• [EXERCISE OBJECTIVE] Reproduce exactly the stretch of lines running from the line with "The image size is (686, 386)." to the end of the entries below.

—————

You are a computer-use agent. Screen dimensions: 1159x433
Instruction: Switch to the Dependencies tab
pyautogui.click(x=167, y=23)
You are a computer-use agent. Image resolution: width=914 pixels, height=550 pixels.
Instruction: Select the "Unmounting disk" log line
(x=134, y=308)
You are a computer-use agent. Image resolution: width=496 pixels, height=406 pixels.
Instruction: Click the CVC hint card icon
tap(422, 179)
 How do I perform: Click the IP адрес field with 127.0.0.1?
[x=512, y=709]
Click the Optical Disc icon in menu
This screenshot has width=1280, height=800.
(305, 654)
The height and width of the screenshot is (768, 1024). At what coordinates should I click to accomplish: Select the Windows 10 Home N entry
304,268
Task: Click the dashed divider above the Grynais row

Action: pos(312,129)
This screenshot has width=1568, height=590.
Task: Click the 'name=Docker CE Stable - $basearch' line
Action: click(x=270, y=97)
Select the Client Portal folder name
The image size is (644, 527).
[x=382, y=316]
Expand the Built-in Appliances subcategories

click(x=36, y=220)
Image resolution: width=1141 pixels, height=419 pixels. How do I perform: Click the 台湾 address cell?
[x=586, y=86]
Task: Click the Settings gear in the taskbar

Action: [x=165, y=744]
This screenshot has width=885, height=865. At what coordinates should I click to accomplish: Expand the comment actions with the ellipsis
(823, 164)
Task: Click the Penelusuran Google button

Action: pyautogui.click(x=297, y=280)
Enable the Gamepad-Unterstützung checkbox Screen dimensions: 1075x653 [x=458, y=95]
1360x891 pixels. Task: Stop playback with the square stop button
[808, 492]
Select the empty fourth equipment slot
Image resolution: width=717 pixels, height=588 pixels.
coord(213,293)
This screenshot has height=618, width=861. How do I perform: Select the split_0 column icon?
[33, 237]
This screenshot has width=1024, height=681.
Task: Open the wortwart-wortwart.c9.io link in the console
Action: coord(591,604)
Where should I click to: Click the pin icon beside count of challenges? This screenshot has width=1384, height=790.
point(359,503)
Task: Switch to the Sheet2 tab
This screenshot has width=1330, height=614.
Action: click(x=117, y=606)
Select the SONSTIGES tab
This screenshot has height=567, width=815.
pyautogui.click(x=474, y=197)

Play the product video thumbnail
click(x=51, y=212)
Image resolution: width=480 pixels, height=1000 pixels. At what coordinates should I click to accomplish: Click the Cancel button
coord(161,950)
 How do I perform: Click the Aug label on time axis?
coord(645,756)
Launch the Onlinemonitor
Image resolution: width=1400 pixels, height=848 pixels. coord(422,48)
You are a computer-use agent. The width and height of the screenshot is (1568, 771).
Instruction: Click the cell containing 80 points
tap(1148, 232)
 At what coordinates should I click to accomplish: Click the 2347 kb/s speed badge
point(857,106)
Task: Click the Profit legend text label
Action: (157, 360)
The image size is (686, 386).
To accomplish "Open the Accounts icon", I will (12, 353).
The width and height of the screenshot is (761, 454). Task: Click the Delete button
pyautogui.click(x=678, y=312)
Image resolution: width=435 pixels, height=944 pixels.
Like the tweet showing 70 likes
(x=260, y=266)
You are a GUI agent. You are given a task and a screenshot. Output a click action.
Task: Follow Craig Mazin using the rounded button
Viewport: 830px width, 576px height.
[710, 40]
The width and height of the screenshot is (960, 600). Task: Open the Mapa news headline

—————

• [ANSWER TO THE EXERCISE]
The image size is (686, 386).
To accomplish "Open the Accounts icon", I will (12, 353).
The width and height of the screenshot is (761, 454). Task: Click the Delete button
pyautogui.click(x=678, y=312)
Image resolution: width=435 pixels, height=944 pixels.
Like the tweet showing 70 likes
(x=260, y=266)
You are a GUI agent. You are given a task and a screenshot. Output a click action.
Task: Follow Craig Mazin using the rounded button
Viewport: 830px width, 576px height.
[710, 40]
The width and height of the screenshot is (960, 600). Task: Open the Mapa news headline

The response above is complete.